**Exercise aim:**
What is needed is an exact copy of every line from the one containing "The height and width of the screenshot is (453, 476)." through the end of the entries; please set it down without any pictures.
[Excerpted records — start]
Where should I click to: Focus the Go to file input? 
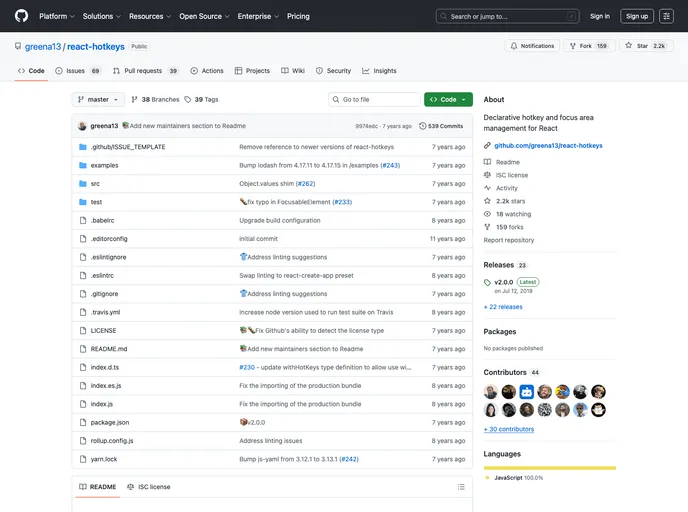click(x=375, y=100)
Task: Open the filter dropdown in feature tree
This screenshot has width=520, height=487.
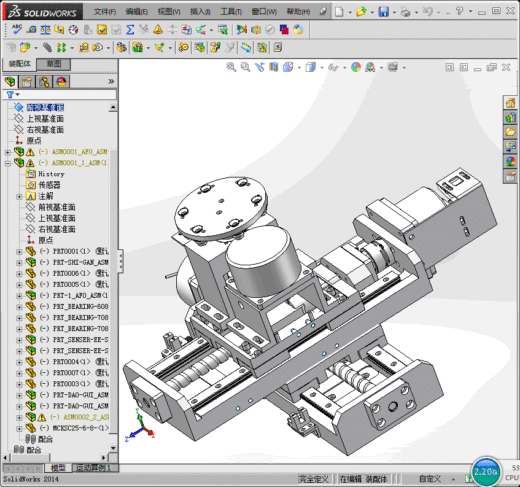Action: pos(13,95)
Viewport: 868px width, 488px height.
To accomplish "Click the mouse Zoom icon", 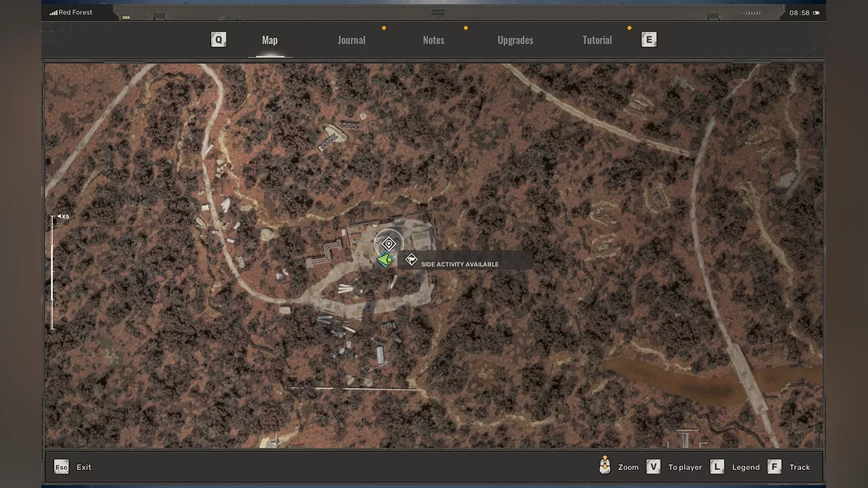I will tap(605, 466).
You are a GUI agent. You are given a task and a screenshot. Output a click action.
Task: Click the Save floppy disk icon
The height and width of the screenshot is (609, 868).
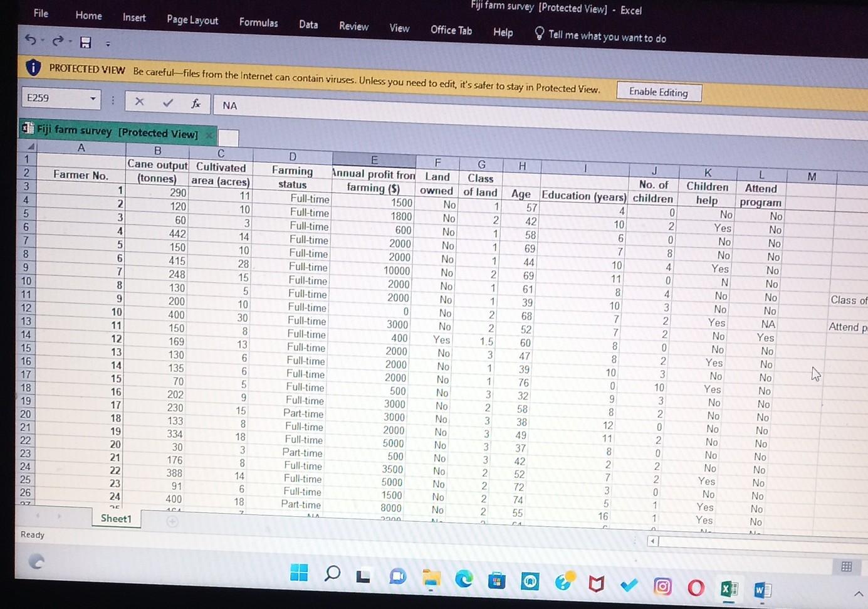coord(86,43)
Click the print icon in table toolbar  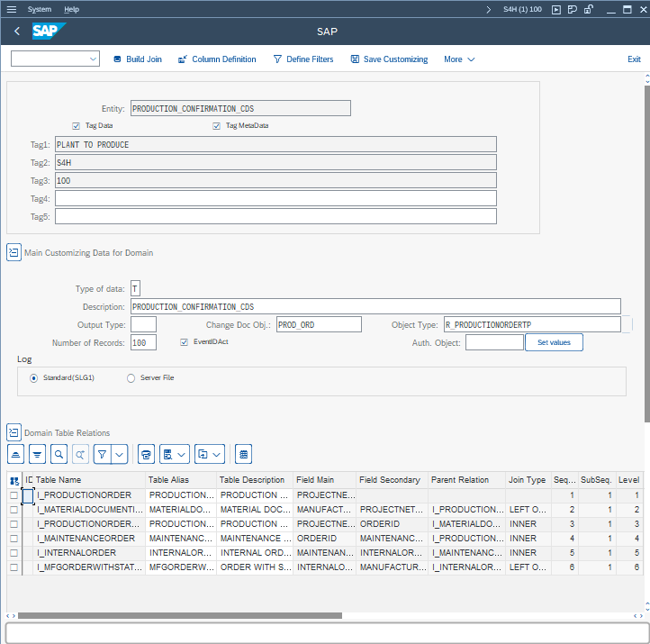(147, 454)
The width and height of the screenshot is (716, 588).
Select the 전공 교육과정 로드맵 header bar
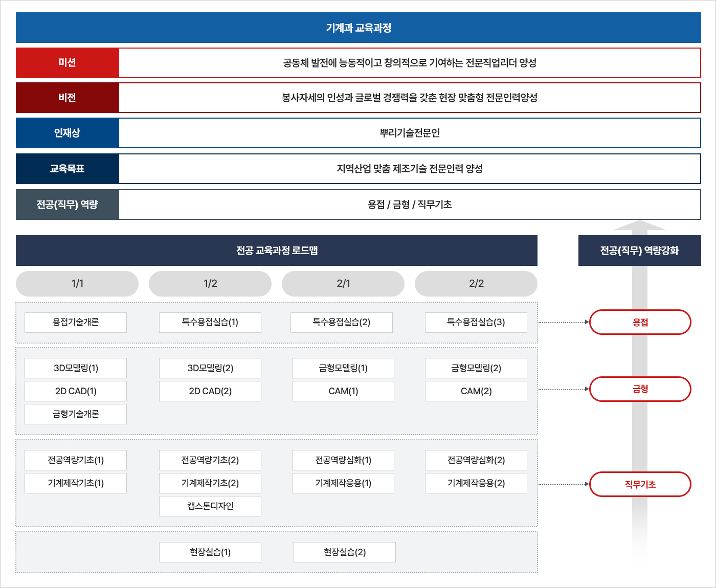[277, 251]
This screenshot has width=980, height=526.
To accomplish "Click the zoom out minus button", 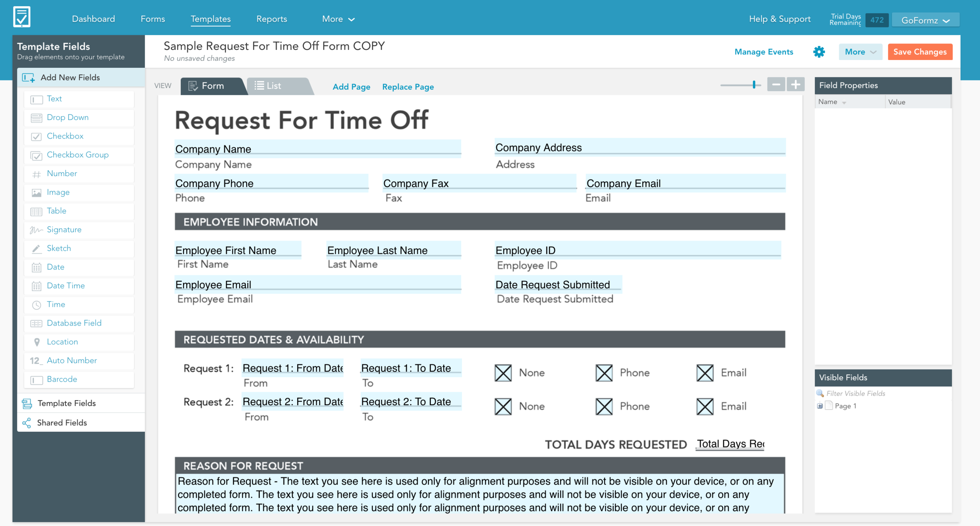I will click(776, 84).
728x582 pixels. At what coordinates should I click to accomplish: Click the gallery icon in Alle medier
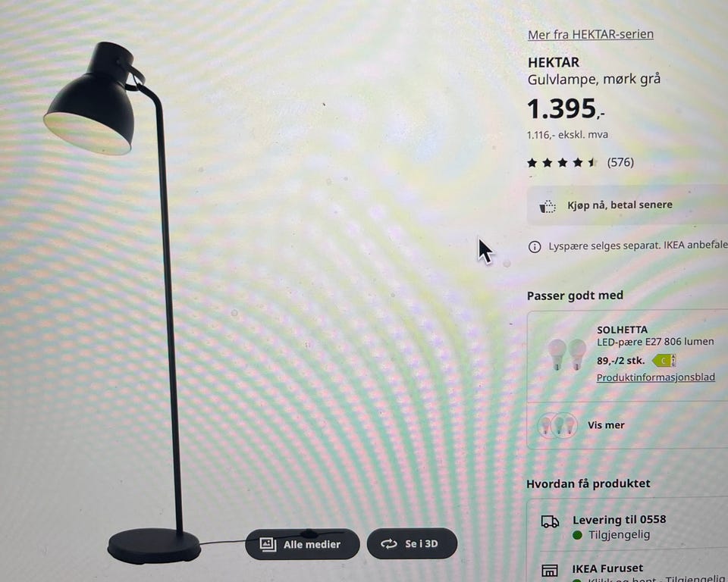[268, 544]
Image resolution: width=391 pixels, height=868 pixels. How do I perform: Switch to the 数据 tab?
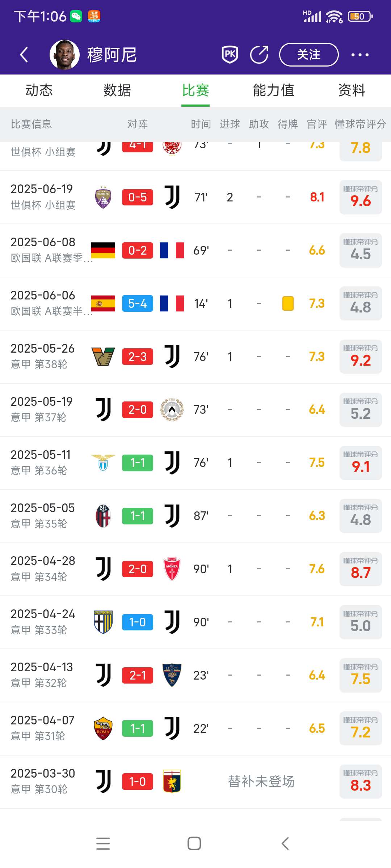pos(117,90)
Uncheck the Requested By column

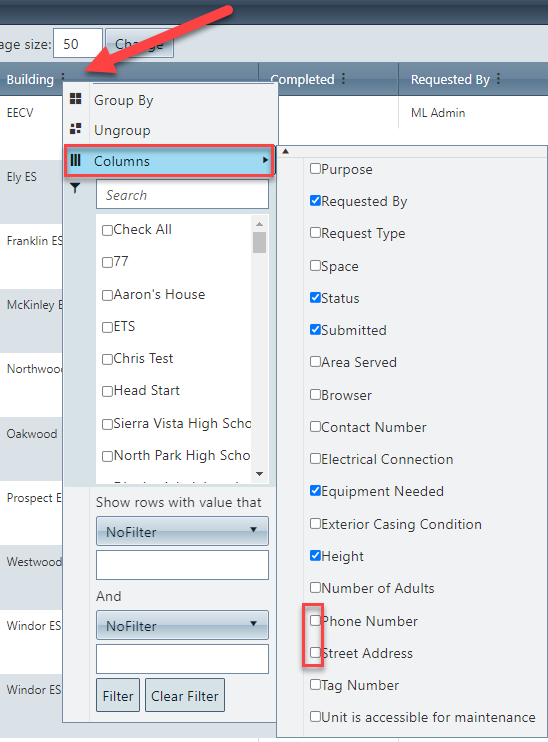[315, 201]
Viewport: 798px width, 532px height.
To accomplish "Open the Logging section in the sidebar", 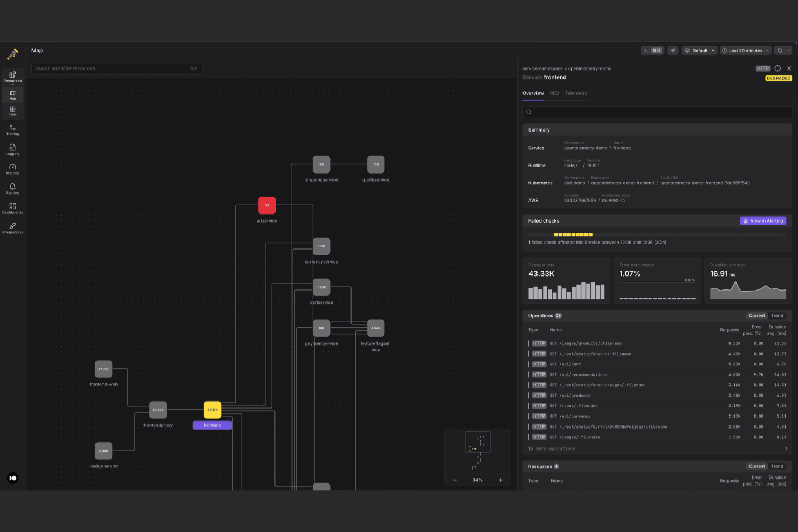I will 12,149.
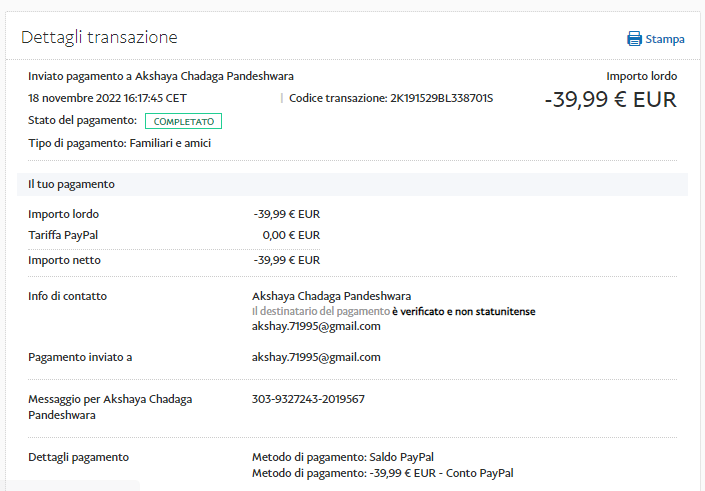Click the Importo netto amount value
This screenshot has height=491, width=705.
(x=287, y=260)
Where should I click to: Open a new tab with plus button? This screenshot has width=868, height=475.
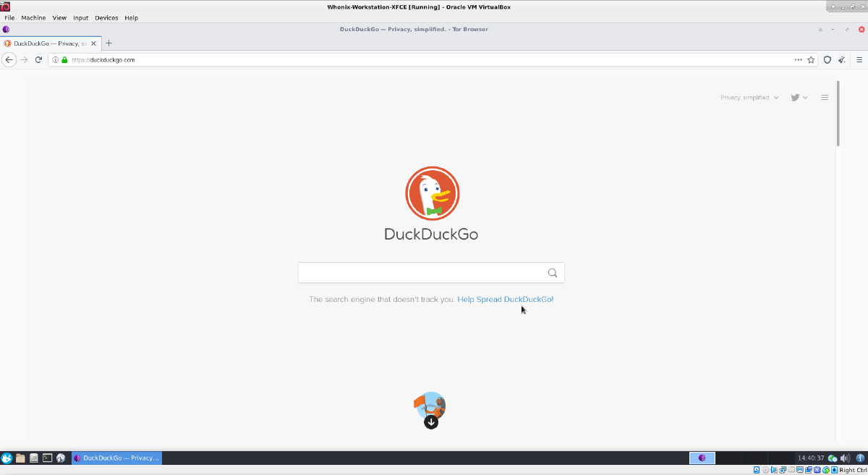pyautogui.click(x=109, y=43)

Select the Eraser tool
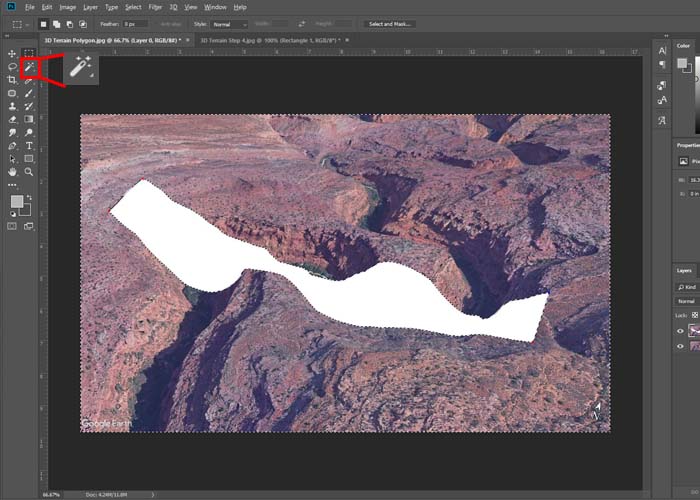[12, 119]
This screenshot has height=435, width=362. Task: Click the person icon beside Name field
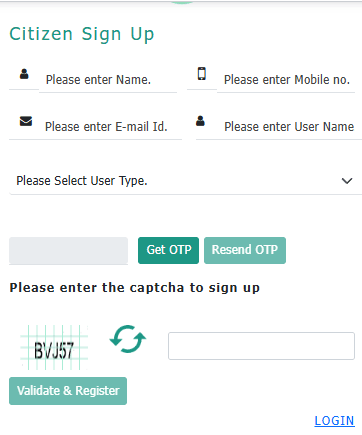(24, 74)
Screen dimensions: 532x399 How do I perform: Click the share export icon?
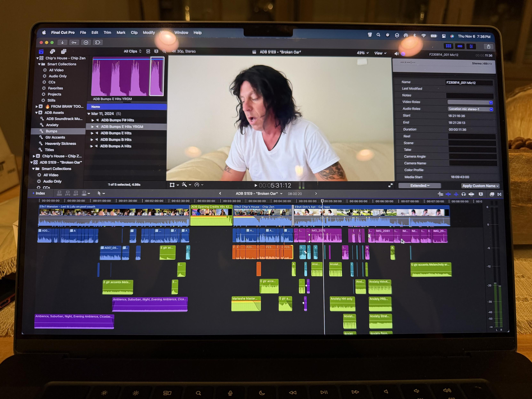point(488,46)
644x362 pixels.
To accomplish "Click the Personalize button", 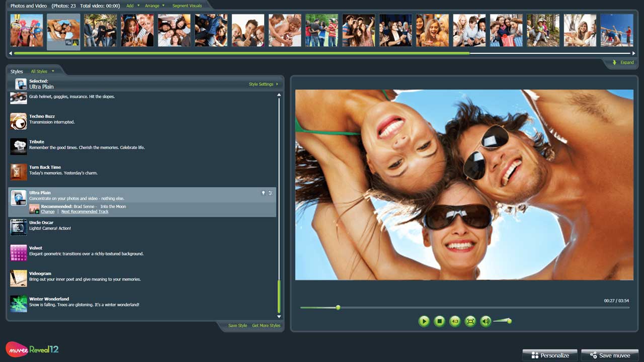I will coord(549,355).
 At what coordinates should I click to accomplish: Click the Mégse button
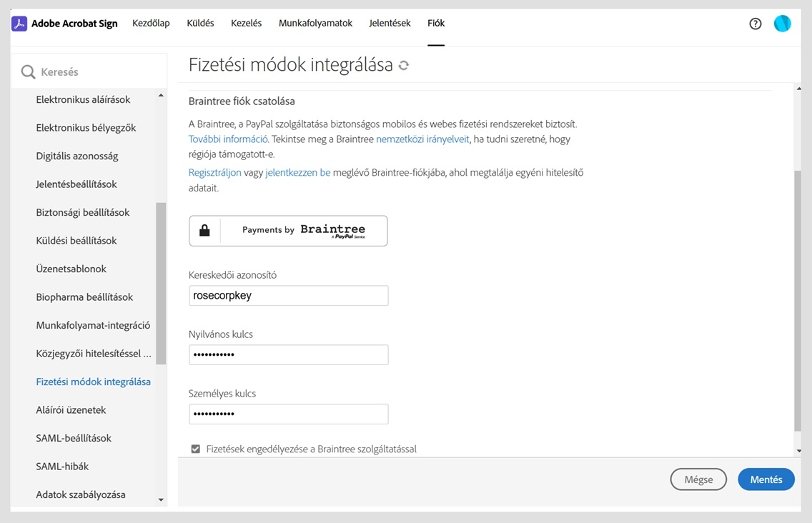click(698, 479)
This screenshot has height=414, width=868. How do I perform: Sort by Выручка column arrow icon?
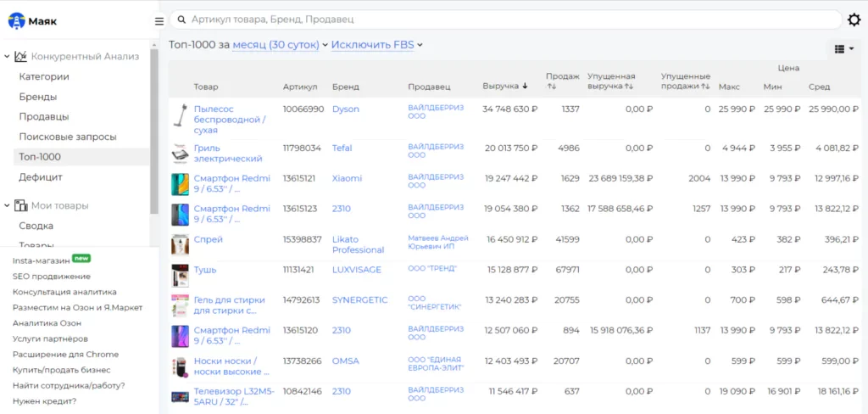pyautogui.click(x=526, y=87)
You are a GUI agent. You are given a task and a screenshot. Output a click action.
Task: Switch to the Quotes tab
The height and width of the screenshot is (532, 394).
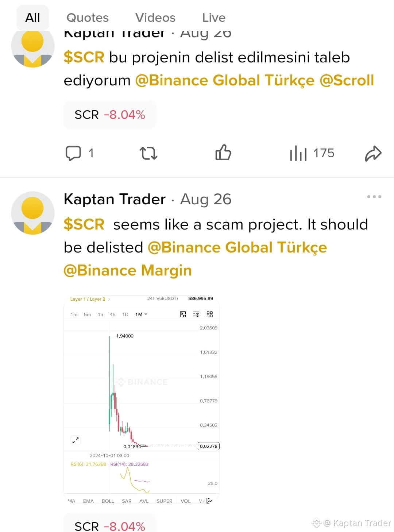pos(88,18)
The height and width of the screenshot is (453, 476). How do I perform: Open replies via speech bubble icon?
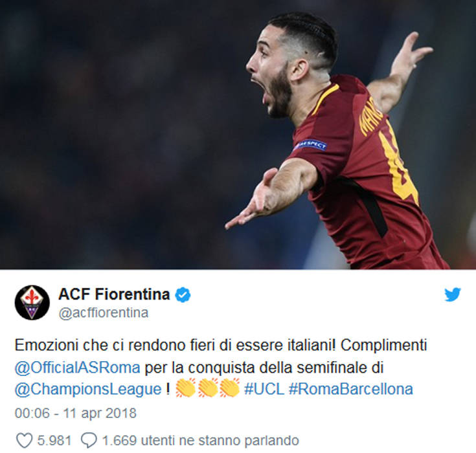coord(89,440)
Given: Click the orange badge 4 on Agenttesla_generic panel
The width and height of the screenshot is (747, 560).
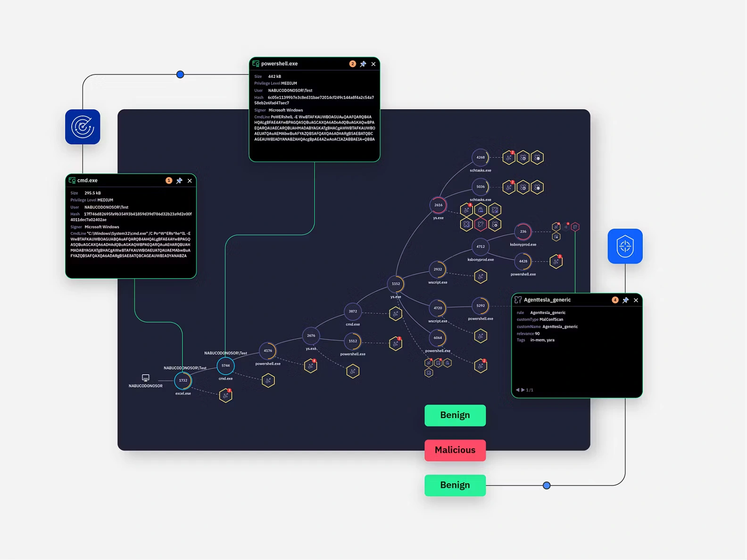Looking at the screenshot, I should pyautogui.click(x=615, y=300).
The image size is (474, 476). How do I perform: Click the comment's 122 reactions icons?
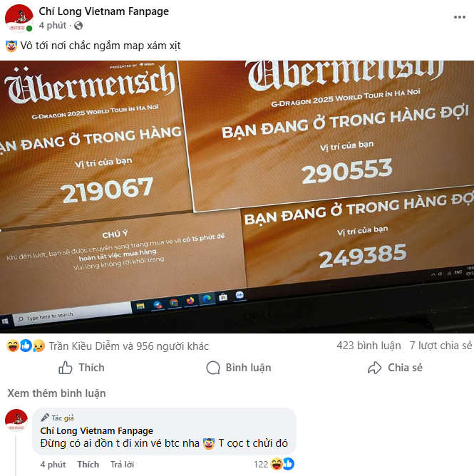click(x=282, y=464)
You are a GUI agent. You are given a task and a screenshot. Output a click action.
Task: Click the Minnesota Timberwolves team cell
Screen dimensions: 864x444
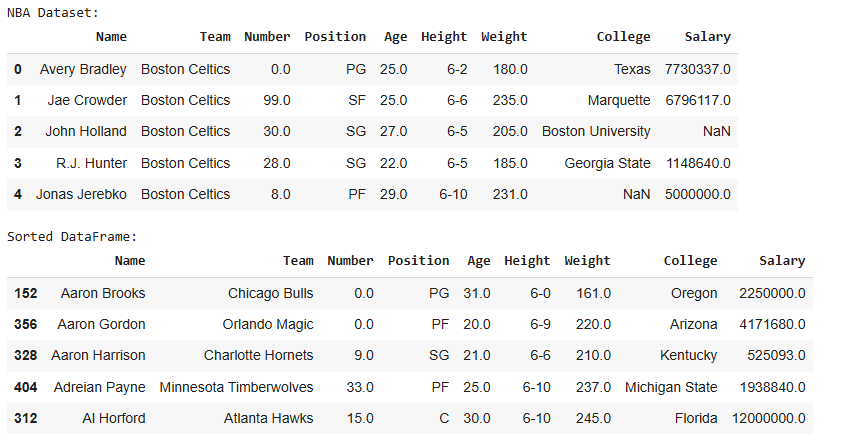click(x=236, y=387)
[Excerpted records — finish]
**Problem solution:**
The height and width of the screenshot is (453, 476). How do I perform: Open replies via speech bubble icon?
coord(89,440)
Given: Click the orange badge 4 on Agenttesla_generic panel
The width and height of the screenshot is (747, 560).
Looking at the screenshot, I should pyautogui.click(x=615, y=300).
The image size is (474, 476). How do I perform: Click the comment's 122 reactions icons?
click(x=282, y=464)
You are a GUI agent. You are given a task and a screenshot. Output a click action.
Task: Click the Minnesota Timberwolves team cell
Screen dimensions: 864x444
click(x=236, y=387)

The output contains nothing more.